Military Spouses Find Willing Employers and Mentors
Military spouses visit employer booths at the U.S. Chamber of Commerce’s Hiring Our Heroes: Military Spouse Business Alliance event in Washington, D.C.
Over 1,000 military spouses and 100 employers packed the Convention Center in Washington, DC, today for a career forum and job fair put on by the Military Spouse Business Alliance. The alliance is part of the Chamber’s Hiring Our Heroes initiative, a program that placed more than 6,000 veterans and military spouses in jobs last year alone.
Today’s event was the largest hiring fair dedicated to military spouses ever. And just in the nick of time. Unemployment is a staggering 26% among military spouses, and there is a 42% wage gap across professions between military spouses and their civilian counterparts.
Pat Tracey came to the event to provide career mentoring to attendees.
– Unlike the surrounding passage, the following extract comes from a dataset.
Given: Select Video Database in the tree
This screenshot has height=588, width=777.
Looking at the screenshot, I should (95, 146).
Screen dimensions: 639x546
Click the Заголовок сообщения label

Today, she serves as a vice president of defense industry and development at Hewlett-Packard, but she was also able to draw on her experience as a Navy admiral with 34 years of service. “[Today’s] engagement with spouses on how to manage the careers parallel with their military spouse was important for me,” Tracey said. “I’m married, I’ve lived this life, and I know what it meant for my husband to pick up and leave and manage his career around mine.”
One of the biggest challenges for military families is that they average nine relocations over a service career. But many of the spouses and employers at today’s fair said there is a silver lining to that lifestyle.
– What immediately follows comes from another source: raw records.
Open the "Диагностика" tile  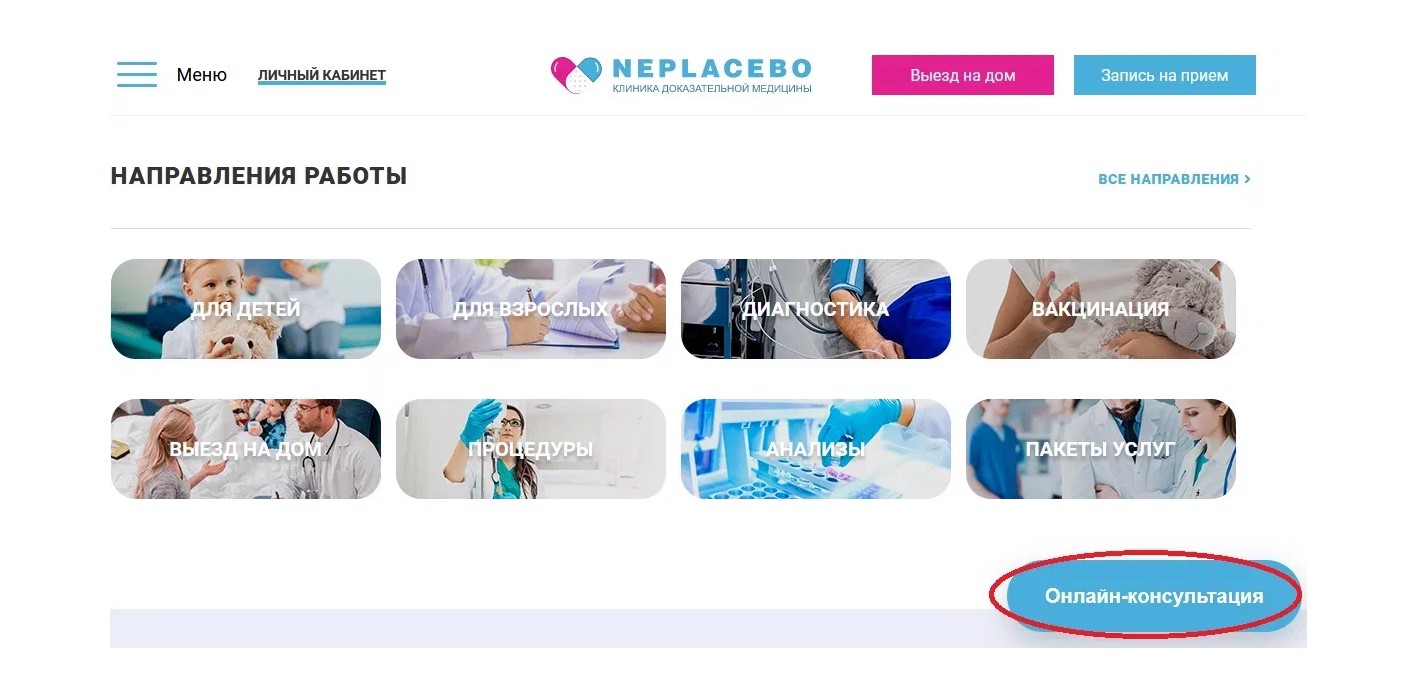pos(816,309)
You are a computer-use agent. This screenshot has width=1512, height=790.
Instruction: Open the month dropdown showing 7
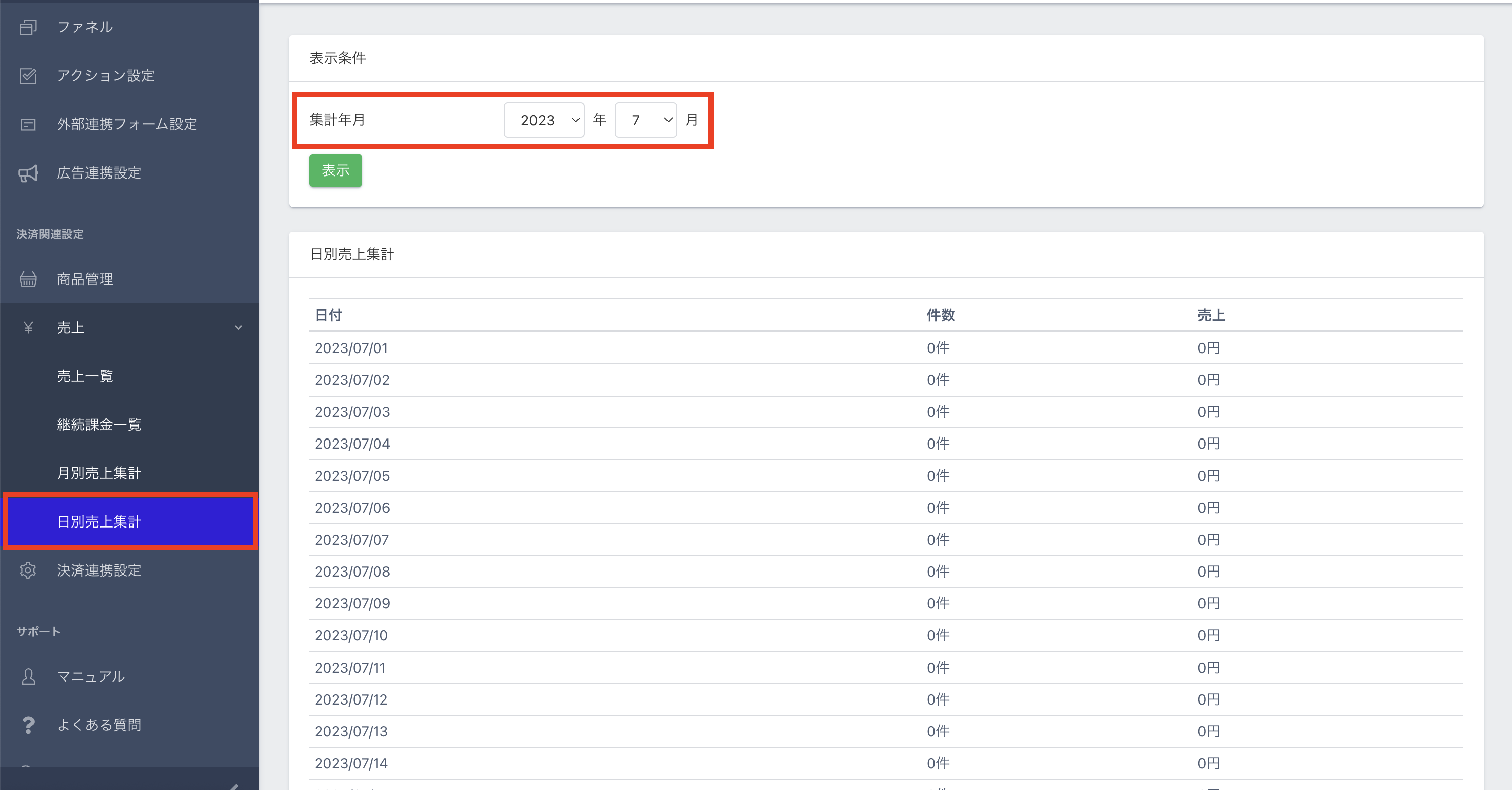pos(646,120)
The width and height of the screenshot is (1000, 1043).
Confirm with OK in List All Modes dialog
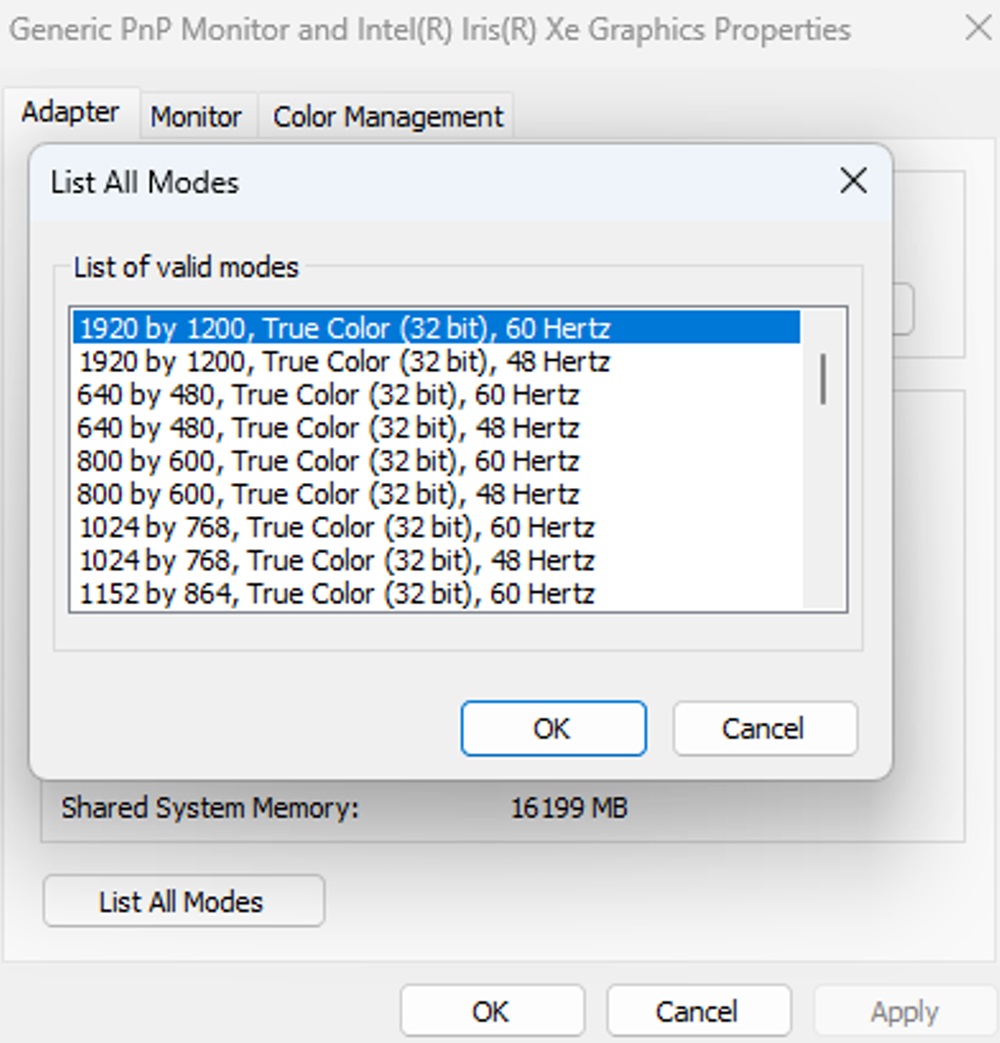pos(553,728)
Nick Relacion, a recruiter with Verizon Communications, said he knows exactly what military spouses have to offer because he witnessed it personally. His wife managed a budget, their two daughters, and a household while he was deployed for 30 months. “Everything we’re looking for in a corporate setting, [military spouses] have gained in a family setting.”
Event attendee Marva Williams said that her moves were stressful and difficult, but it’s that challenge that makes military spouses great employees: “It allows us to adjust and adapt to different situations and different people—really, I think it’s a benefit.”
With the turnout today of both attendees and employers, as well as the overwhelming support from partners, including the White House’s Joining Forces initiative and NBC4, it’s clear that benefit is being recognized in a meaningful way.